Прежде всего ошибочным было предположение, будто масса сознательно и надолго подчинит идее формы своей жизни. Это было все равно, что требовать от рыбаков пребывания на суше. Когда Блюхер на марше в направлении Ватерлоо крикнул войскам: «Я дал обещание моему другу Веллингтону» {17} , он сформулировал задачу так, что она стала понятной последнему мушкетеру. Сегодня такими словами, как «продержаться» и «героическая смерть», злоупотребляли так, что они — по крайней мере там, где действительно воевали, — давно приобрели привкус комизма. Почему бы не пустить в ход лозунги вроде: «Каждому фронтовику — рыцарское поместье»? Штурм слышал однажды перед атакой, как старый фельдфебель говорил: «Ребята, давайте попрем и будем жрать пайки англичан». Это было лучшее из всех напутствий, которые он слышал перед атакой. Война была хороша хотя бы тем, что она скомкала великолепие фраз. Обескровленные понятия, зависавшие в пустоте, были уничтожены вихрями смеха.
17
ВеллингтонАртур Уэсли (1769—1852) — английский фельдмаршал, действовавший в битве при Ватерлоо в союзе с германскими войсками под командованием фельдмаршала Блюхера.

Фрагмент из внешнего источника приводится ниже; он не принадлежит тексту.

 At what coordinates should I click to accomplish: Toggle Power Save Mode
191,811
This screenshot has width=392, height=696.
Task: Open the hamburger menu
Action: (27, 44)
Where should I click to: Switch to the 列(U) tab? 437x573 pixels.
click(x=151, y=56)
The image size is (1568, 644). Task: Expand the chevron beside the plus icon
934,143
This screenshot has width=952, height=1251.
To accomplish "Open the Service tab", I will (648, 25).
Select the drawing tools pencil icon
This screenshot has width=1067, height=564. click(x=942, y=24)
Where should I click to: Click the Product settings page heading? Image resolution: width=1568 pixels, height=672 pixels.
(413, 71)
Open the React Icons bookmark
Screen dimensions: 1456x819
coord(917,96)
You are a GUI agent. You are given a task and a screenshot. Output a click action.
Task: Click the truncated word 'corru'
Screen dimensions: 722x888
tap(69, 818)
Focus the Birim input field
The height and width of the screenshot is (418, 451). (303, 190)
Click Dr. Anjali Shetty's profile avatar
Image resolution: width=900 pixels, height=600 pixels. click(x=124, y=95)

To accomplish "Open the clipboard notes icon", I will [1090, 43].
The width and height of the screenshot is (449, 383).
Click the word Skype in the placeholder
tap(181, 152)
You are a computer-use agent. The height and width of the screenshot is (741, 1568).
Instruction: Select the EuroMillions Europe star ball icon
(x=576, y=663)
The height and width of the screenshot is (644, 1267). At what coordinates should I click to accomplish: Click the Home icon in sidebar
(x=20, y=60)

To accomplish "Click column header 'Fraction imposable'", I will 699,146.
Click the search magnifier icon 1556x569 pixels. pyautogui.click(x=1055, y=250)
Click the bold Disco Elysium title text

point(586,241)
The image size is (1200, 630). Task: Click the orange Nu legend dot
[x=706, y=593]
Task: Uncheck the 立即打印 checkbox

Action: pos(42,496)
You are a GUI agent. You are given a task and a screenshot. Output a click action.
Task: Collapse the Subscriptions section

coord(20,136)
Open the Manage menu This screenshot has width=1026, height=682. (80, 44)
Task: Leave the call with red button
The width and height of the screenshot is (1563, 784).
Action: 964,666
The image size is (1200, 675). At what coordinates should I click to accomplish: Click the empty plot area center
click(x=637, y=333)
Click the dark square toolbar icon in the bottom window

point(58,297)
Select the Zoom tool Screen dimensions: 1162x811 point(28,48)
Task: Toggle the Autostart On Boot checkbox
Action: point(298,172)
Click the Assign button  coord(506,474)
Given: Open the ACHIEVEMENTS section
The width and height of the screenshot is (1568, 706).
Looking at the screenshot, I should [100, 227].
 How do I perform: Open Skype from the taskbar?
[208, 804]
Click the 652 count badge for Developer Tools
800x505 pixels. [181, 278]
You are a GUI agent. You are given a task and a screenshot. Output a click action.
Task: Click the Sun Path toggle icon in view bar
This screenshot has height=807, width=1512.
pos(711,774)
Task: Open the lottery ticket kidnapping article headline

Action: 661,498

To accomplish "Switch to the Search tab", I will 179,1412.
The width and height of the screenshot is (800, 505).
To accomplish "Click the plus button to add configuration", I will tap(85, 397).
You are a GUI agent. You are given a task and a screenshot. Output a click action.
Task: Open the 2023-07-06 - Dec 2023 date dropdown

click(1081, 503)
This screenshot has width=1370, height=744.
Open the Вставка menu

Каждая идея нуждалась в прочном подстенке, этого нельзя было упускать из виду. Чем было бы христианство, если бы социальный разлад не заставил массы поддержать его идеи? Французская революция осуществилась благодаря слову «свобода», в котором была задействована блестящая мысль немногих голов и настоятельная телесная требовательность многих желудков. Сегодня это называлось «продержаться». Одни видели в этом слове волю к борьбе, другие отождествляли с ним скудное питание. Так что напутствие старого фельдфебеля приобретало настоящий размах.